[Extracted material — start]

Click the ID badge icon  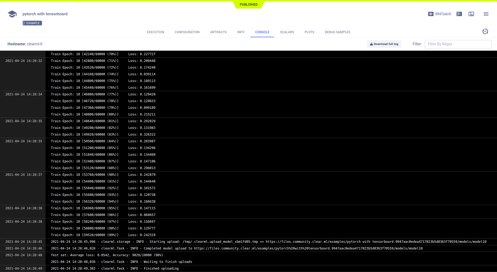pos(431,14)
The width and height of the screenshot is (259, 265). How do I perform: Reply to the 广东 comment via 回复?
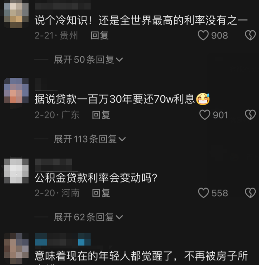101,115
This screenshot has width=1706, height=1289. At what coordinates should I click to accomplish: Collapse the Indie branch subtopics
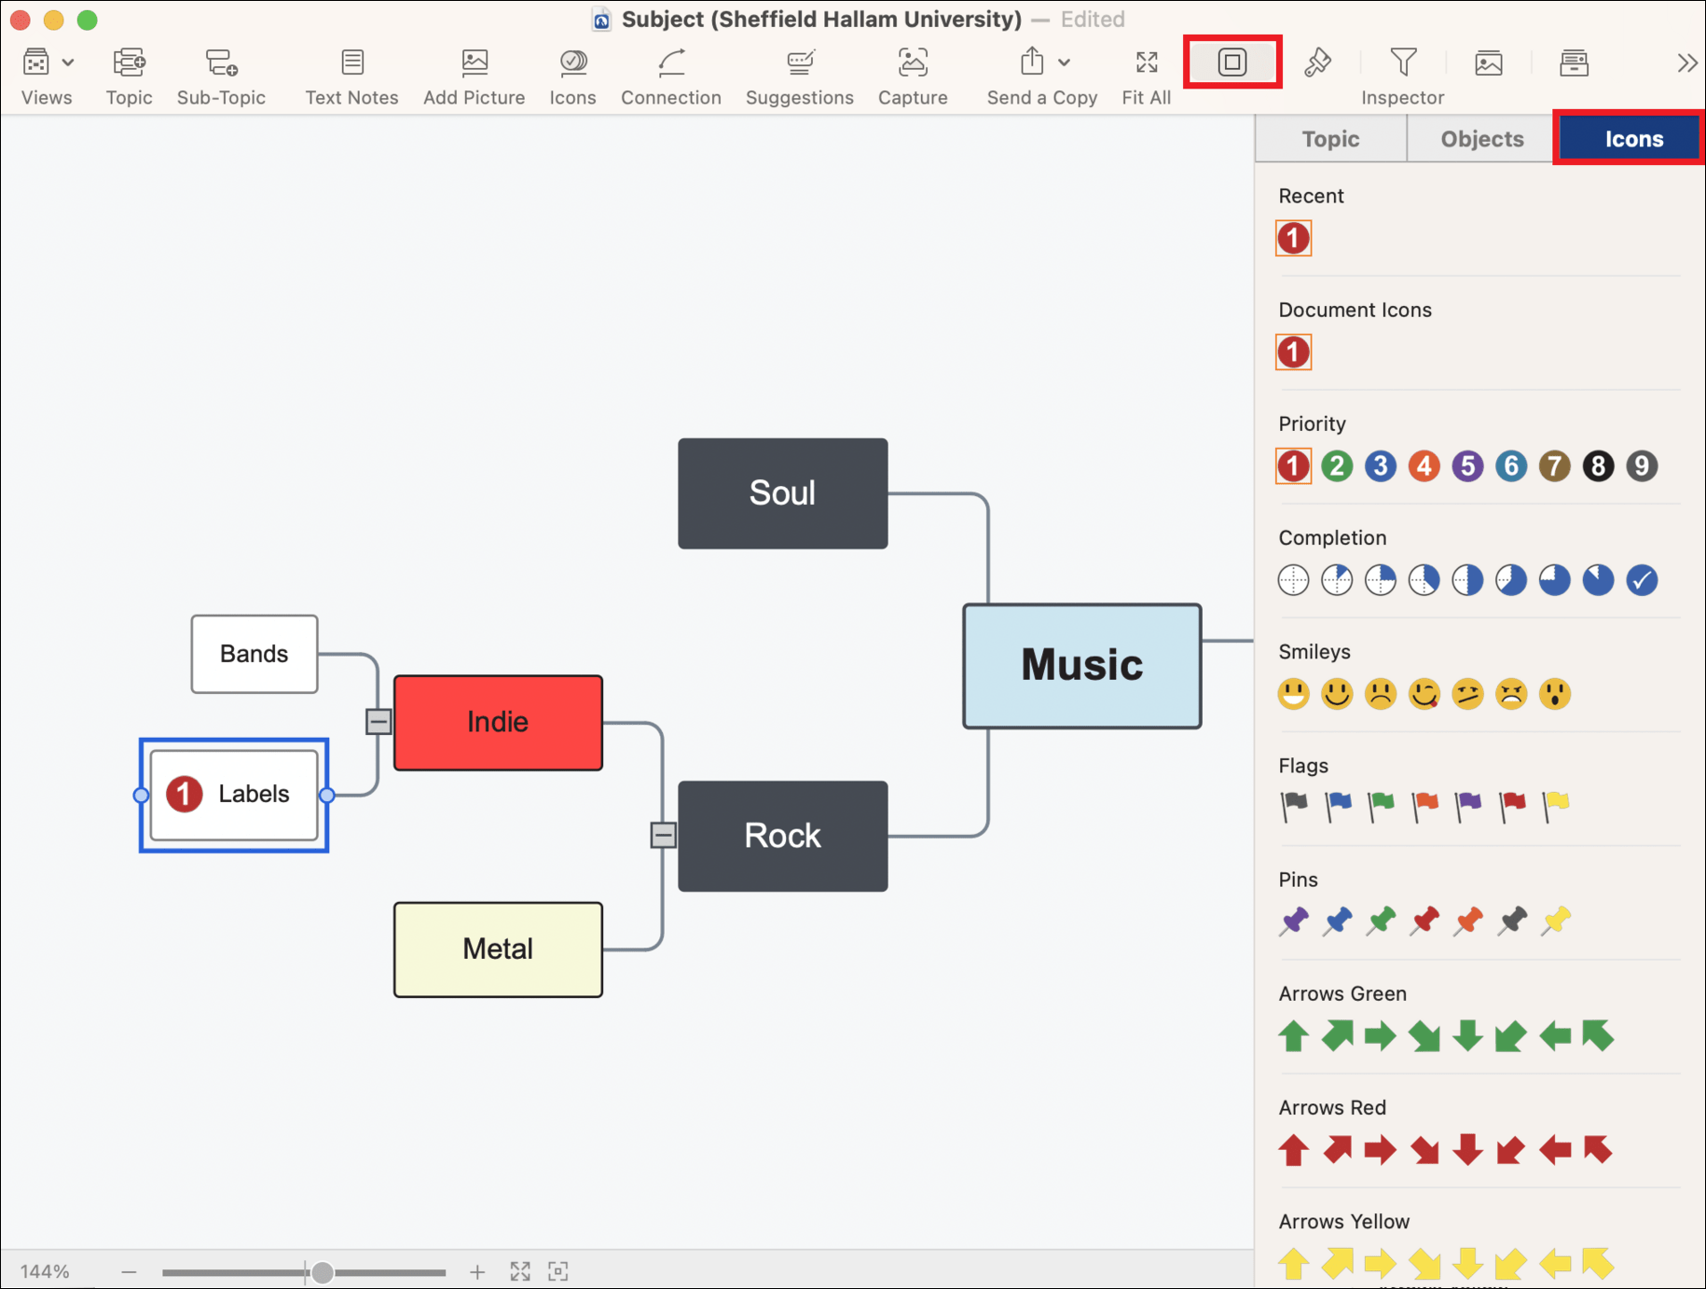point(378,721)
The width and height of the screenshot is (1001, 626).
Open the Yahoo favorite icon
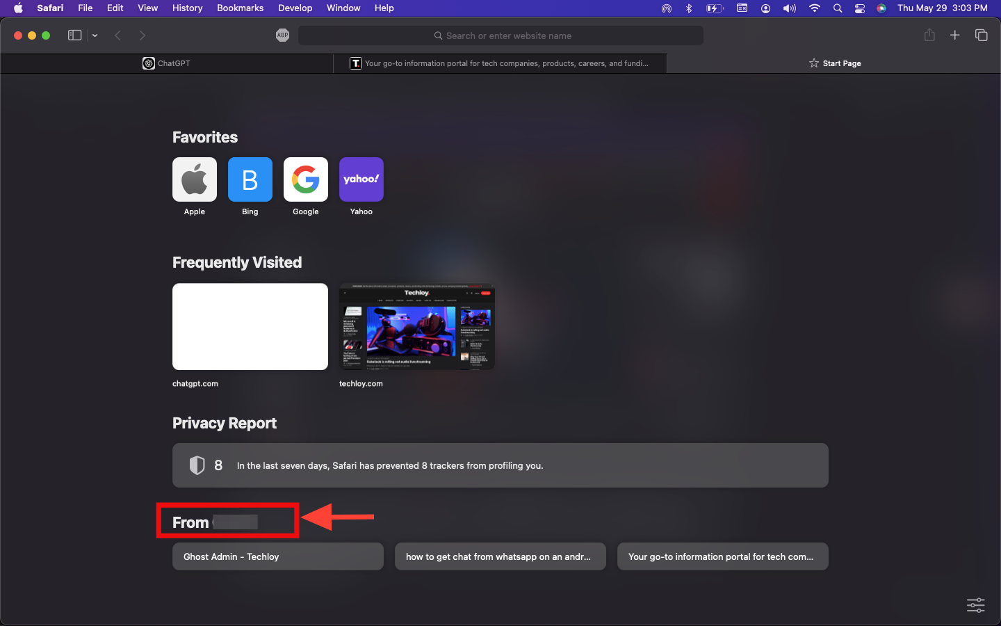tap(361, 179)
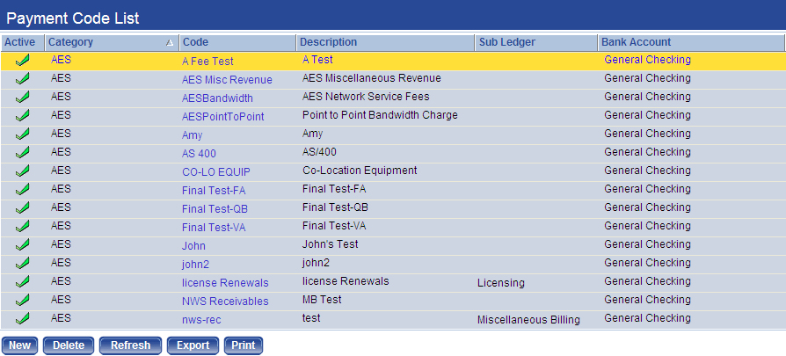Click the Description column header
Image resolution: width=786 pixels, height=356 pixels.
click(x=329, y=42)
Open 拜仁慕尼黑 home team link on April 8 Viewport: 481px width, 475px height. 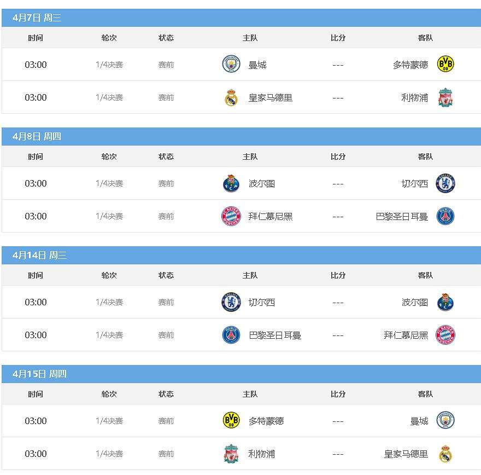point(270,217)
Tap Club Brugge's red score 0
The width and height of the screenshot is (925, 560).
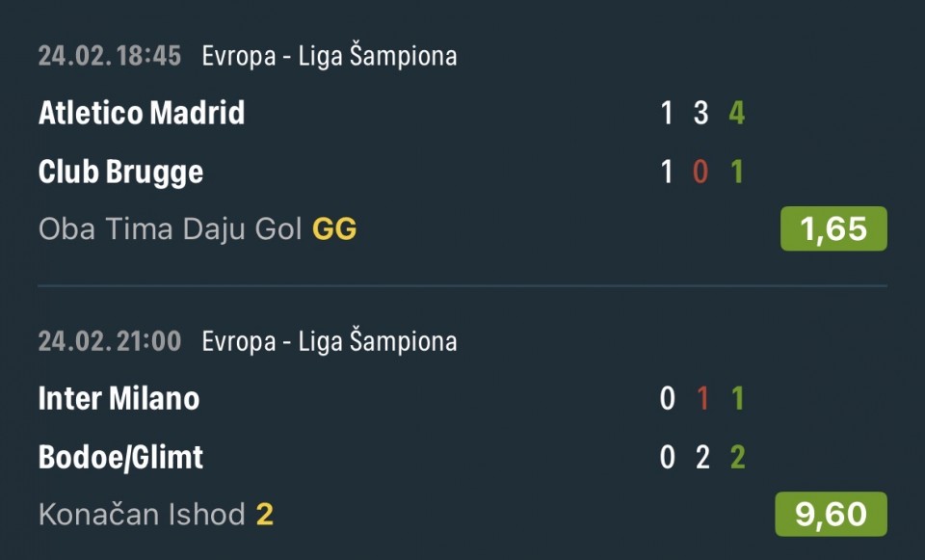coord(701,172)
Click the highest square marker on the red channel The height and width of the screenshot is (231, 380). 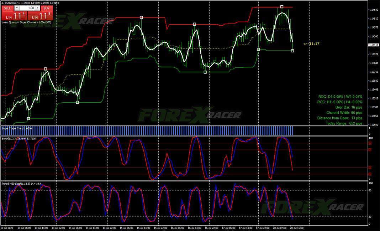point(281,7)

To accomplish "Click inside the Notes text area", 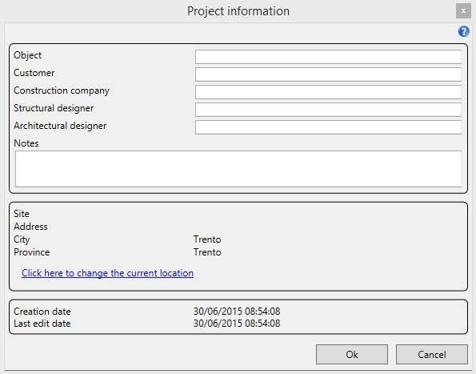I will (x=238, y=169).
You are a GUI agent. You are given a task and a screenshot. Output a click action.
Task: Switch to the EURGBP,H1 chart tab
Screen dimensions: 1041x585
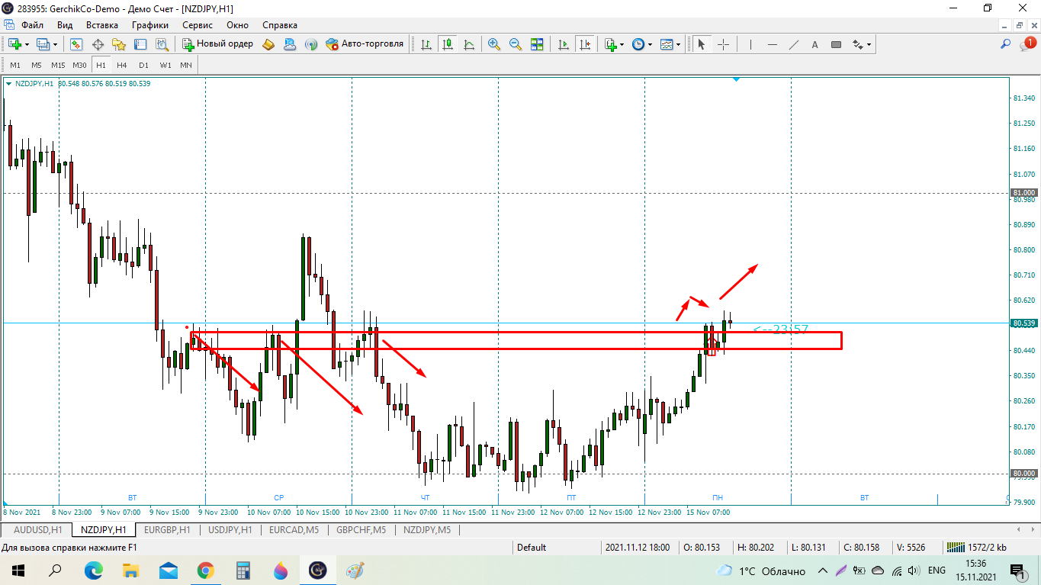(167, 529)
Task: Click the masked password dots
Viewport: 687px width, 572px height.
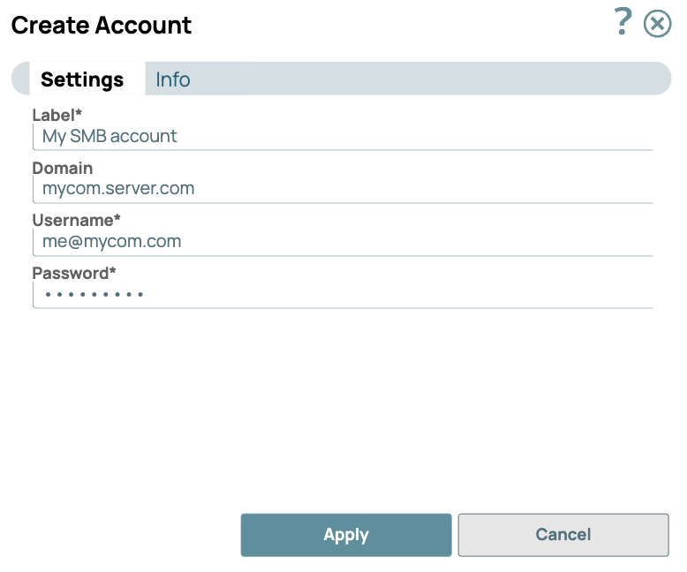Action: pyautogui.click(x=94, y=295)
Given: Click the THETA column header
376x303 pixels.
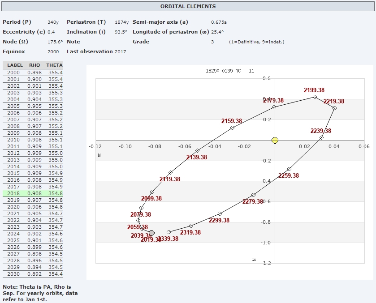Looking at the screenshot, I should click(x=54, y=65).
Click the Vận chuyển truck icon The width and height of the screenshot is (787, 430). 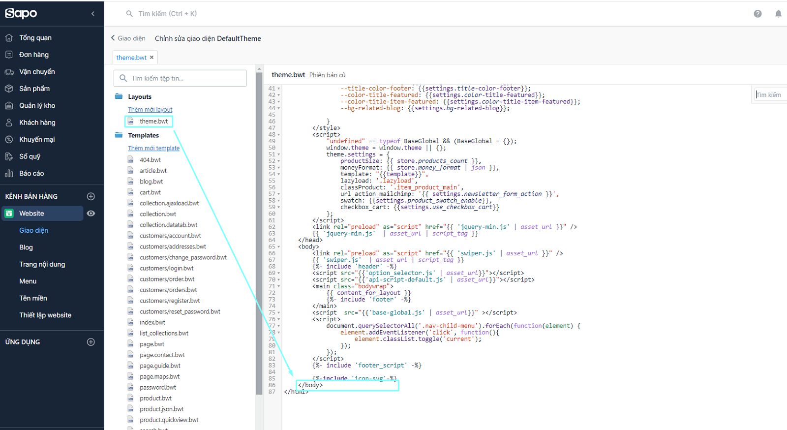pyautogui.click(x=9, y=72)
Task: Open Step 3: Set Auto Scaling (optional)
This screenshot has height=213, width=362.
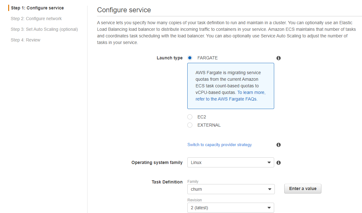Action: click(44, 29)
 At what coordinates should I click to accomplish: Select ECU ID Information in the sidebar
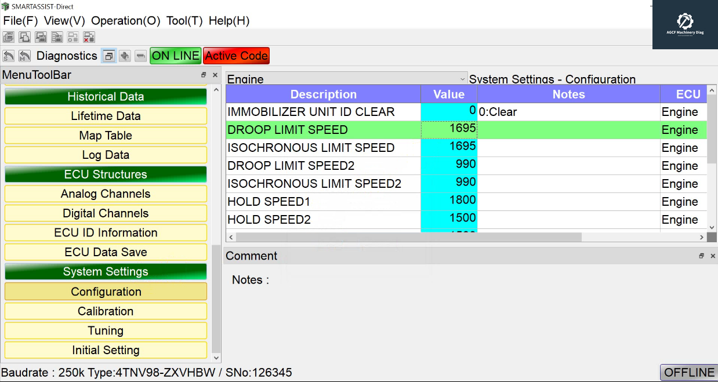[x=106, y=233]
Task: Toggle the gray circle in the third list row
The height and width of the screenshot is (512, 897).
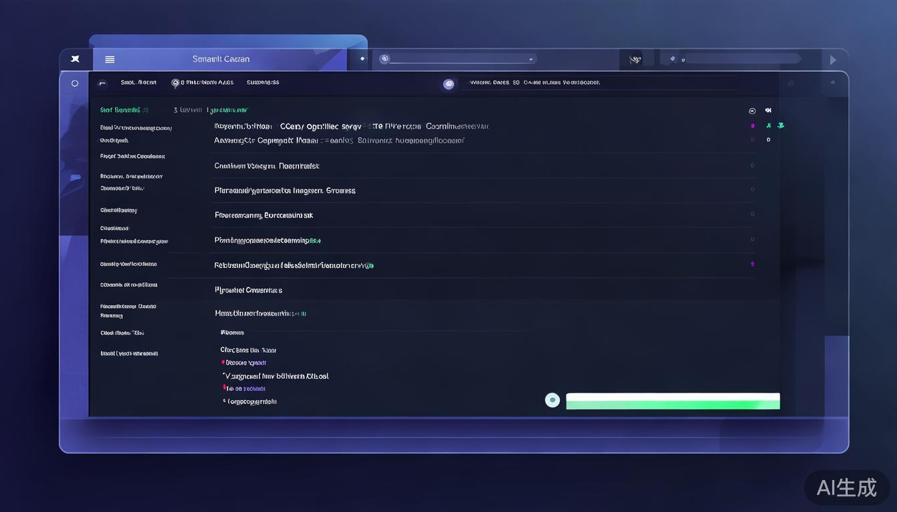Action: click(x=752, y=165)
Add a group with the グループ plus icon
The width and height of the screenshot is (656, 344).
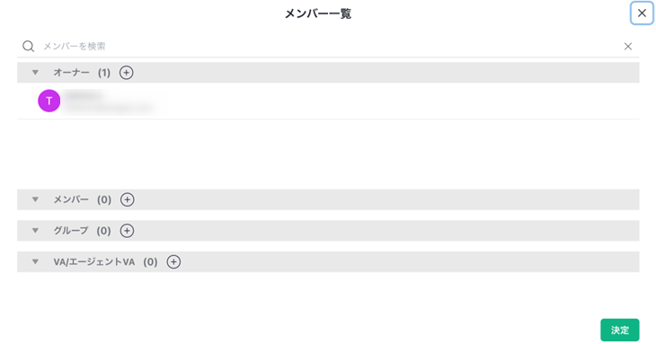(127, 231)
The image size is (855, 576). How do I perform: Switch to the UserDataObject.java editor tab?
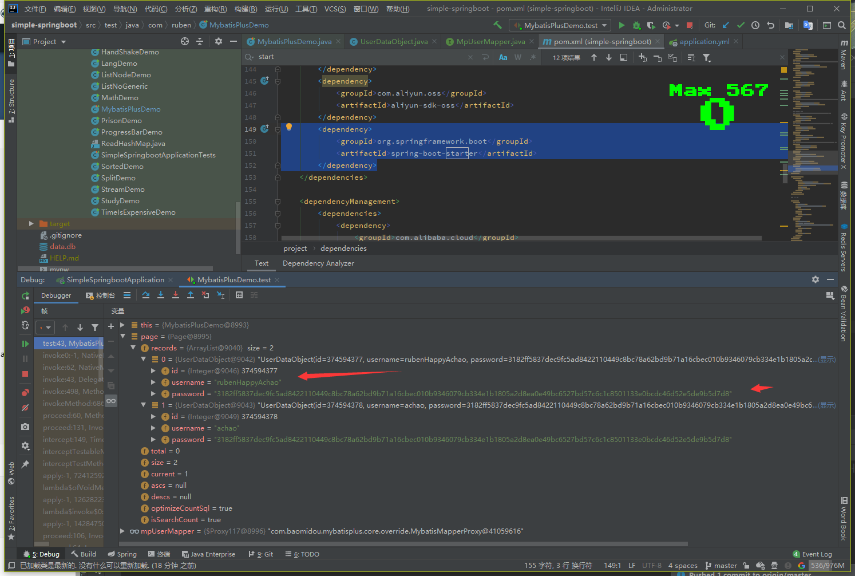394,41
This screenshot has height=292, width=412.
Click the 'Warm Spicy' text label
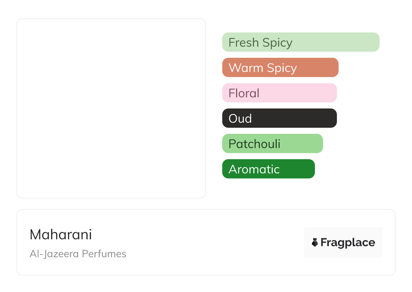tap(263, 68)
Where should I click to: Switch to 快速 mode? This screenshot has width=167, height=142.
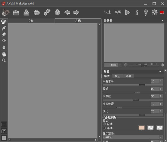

[Extracted material — finish]

The expected output is the exact run of lines from the one containing "Click the 'Warm Spicy' text label" through the final line of the data above, both ends included, with no pictures.

Click the 'Warm Spicy' text label
tap(263, 68)
Where should I click to: Switch to 快速 mode? This screenshot has width=167, height=142.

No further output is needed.